**YOUR OBJECTIVE:** Copy out the data below, from the line that contains "You are a computer-use agent. 1456x819" through the line that contains "I will point(1099,821).", with the requests included. Multiply each coordinate in the answers by 1.7 and round to the nearest whole number, rounding halves up, and leave all other numbers unchanged.

= = =

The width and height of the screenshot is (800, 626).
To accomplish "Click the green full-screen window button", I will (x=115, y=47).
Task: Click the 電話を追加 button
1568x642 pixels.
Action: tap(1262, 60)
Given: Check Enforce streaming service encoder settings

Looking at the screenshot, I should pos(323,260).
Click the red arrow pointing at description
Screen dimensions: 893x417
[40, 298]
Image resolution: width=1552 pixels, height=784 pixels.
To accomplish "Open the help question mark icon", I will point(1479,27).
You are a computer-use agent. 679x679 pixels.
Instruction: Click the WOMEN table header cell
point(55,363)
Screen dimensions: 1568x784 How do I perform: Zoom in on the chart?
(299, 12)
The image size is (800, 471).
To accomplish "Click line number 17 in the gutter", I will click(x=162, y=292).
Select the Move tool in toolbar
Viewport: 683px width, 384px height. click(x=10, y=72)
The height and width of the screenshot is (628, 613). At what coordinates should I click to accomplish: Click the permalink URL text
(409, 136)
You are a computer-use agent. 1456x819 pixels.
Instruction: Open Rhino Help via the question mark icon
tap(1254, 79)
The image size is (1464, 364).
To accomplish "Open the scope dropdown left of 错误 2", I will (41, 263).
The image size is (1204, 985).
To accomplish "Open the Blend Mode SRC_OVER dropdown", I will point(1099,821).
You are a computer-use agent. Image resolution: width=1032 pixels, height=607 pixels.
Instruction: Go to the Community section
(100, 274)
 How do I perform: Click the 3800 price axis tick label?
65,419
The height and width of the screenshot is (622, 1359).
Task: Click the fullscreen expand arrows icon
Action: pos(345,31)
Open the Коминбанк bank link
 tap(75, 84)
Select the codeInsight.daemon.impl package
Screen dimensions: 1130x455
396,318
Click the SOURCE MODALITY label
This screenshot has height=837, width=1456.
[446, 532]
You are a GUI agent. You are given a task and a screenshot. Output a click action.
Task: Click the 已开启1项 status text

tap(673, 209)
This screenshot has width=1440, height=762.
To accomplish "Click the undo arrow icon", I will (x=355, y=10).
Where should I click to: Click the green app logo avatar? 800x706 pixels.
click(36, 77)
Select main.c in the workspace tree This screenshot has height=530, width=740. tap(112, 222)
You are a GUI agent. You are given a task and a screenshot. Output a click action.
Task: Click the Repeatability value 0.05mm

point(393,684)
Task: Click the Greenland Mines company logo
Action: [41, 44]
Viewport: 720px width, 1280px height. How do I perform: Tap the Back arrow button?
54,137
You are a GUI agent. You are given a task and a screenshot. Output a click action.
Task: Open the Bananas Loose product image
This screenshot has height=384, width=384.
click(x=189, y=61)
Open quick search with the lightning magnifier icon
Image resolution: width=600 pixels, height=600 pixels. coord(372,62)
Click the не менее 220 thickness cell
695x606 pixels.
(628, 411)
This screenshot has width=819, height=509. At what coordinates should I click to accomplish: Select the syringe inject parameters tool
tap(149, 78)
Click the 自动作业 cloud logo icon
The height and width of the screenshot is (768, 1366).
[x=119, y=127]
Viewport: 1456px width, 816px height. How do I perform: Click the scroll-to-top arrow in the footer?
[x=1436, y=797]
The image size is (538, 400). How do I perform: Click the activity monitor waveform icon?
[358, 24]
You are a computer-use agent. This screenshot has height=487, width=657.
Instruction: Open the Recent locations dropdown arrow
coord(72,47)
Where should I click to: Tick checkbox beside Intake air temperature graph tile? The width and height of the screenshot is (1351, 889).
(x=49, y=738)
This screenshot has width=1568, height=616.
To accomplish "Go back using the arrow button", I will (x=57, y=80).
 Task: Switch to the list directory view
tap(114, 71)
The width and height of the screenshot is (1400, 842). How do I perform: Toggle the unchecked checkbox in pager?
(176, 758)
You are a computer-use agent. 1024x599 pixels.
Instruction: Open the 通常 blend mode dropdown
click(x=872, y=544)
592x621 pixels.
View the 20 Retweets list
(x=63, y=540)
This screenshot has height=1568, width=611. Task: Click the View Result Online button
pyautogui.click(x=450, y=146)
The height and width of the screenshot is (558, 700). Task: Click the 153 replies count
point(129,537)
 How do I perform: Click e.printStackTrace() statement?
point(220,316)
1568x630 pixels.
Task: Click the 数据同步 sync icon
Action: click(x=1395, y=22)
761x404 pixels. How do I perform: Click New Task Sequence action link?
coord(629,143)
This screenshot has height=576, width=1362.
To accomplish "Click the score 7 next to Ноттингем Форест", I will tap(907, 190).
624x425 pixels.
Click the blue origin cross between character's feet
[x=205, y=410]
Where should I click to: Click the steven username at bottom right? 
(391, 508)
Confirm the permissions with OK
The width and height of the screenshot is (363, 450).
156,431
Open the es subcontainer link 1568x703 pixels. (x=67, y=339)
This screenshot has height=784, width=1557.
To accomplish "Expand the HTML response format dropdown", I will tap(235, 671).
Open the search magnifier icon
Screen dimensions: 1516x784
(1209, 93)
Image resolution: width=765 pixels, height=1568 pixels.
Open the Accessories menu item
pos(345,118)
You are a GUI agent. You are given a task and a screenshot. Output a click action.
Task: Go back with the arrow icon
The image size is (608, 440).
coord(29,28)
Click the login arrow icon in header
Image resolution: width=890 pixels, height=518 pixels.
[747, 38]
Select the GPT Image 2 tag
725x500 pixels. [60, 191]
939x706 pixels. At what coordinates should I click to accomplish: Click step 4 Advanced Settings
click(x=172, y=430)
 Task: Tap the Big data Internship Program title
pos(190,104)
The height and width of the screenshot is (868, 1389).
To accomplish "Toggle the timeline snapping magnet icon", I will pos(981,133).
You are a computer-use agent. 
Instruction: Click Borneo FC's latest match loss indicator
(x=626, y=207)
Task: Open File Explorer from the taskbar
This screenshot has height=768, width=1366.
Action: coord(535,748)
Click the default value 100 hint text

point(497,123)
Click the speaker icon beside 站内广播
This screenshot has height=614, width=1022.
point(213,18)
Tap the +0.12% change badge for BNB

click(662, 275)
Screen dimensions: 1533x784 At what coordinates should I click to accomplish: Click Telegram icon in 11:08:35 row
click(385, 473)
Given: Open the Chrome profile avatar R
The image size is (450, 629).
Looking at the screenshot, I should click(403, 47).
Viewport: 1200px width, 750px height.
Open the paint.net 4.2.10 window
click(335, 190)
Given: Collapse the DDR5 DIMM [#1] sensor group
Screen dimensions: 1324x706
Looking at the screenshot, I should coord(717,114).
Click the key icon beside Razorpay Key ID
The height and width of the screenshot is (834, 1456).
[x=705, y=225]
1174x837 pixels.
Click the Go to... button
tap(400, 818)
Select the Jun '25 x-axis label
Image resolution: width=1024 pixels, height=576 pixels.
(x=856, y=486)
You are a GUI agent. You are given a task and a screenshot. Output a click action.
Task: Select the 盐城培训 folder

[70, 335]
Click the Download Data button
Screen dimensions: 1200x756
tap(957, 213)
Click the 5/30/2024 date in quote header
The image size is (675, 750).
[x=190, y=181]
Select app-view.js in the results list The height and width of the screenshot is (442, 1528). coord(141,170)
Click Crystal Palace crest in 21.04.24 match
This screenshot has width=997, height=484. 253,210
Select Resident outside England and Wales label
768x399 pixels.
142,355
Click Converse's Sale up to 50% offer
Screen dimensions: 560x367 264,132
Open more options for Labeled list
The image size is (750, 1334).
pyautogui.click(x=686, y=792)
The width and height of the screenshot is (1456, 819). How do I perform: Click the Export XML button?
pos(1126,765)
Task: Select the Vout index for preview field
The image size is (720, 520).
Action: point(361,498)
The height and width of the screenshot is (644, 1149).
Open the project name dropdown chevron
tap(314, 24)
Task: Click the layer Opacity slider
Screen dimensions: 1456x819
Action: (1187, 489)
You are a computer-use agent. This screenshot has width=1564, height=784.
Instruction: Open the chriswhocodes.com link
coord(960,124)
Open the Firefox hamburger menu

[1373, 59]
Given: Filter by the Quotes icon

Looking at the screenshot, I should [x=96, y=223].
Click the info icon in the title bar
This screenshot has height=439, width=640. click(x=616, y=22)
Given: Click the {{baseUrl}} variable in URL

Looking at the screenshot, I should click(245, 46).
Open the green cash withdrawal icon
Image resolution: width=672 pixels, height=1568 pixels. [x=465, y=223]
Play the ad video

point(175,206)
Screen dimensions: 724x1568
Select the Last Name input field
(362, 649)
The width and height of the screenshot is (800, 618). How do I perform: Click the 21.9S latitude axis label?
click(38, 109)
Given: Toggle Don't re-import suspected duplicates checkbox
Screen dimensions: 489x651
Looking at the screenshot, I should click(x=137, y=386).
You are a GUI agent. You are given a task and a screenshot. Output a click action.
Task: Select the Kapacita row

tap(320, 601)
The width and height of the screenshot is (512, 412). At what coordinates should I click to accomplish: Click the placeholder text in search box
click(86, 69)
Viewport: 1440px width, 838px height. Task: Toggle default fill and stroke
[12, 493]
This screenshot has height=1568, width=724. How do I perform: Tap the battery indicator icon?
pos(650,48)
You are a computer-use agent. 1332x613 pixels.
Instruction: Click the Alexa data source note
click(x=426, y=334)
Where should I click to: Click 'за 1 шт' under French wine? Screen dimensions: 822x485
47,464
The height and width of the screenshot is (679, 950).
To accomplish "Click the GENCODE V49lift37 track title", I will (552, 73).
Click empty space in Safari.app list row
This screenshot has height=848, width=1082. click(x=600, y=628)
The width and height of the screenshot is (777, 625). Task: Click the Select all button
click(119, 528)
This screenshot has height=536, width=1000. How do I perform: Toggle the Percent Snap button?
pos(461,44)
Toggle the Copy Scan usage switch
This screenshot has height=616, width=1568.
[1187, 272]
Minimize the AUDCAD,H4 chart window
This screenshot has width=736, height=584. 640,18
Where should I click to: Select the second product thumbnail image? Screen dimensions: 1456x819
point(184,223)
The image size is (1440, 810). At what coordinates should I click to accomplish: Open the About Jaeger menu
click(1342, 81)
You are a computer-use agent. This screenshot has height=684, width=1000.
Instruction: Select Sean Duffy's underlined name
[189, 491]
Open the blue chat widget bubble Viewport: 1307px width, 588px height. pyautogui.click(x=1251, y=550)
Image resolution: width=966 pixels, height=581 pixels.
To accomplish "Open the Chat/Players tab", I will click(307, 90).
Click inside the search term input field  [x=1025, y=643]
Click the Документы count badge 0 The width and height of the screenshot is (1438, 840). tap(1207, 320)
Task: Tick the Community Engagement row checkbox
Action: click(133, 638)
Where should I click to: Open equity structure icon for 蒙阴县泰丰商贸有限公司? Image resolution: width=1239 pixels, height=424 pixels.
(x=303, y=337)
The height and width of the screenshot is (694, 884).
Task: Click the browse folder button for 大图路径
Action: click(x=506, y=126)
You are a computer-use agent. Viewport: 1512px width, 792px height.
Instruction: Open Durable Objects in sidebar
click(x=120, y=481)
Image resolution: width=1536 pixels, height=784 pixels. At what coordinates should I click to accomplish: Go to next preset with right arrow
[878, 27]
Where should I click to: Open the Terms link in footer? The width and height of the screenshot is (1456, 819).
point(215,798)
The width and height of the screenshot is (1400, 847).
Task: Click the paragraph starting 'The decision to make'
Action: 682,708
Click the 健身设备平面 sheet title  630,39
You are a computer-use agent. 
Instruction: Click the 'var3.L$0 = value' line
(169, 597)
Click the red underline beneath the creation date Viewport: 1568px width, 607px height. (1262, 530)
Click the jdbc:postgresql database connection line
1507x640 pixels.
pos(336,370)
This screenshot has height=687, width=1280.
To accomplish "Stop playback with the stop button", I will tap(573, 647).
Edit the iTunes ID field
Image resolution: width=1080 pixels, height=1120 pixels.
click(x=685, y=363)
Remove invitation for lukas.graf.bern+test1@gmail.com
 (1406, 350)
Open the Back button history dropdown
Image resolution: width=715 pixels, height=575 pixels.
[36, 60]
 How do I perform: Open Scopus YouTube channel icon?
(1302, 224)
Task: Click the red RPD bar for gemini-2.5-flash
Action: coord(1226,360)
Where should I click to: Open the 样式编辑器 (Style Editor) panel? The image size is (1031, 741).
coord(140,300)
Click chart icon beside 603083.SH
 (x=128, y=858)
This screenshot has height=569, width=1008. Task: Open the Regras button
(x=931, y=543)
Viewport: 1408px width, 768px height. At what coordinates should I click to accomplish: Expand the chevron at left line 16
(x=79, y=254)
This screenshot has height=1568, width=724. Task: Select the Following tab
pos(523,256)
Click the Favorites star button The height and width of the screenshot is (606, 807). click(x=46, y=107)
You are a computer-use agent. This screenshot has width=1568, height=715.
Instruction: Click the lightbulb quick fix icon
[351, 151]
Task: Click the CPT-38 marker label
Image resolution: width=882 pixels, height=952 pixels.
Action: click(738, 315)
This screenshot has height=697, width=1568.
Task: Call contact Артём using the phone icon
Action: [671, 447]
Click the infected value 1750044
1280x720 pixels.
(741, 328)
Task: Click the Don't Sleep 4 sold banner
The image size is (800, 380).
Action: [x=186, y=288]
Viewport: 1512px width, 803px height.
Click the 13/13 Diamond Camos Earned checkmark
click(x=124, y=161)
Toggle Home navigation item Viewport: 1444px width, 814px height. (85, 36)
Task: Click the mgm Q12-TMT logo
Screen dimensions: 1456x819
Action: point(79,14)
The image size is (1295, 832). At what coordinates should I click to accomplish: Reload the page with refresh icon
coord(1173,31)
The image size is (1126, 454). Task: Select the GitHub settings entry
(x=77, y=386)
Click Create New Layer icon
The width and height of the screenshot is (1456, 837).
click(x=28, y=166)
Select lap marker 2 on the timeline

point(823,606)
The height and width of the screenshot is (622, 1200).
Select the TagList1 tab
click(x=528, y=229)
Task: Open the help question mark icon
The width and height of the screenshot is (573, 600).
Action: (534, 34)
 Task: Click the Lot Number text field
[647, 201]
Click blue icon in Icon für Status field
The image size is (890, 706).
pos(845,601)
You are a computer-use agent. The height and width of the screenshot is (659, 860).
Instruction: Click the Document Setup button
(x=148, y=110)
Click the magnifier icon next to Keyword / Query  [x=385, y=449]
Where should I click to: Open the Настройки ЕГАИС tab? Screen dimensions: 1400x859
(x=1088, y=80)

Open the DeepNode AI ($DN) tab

= = =

**ANSWER IN FULL:**
You are a computer-use agent. 1456x819 pixels.
Instruction: Open Rhino Help via the question mark icon
tap(2132, 134)
The image size is (1464, 364).
To accomplish "Open the scope dropdown left of 错误 2", I will (70, 447).
The image size is (1204, 985).
To accomplish "Open the Blend Mode SRC_OVER dropdown", I will point(1868,1396).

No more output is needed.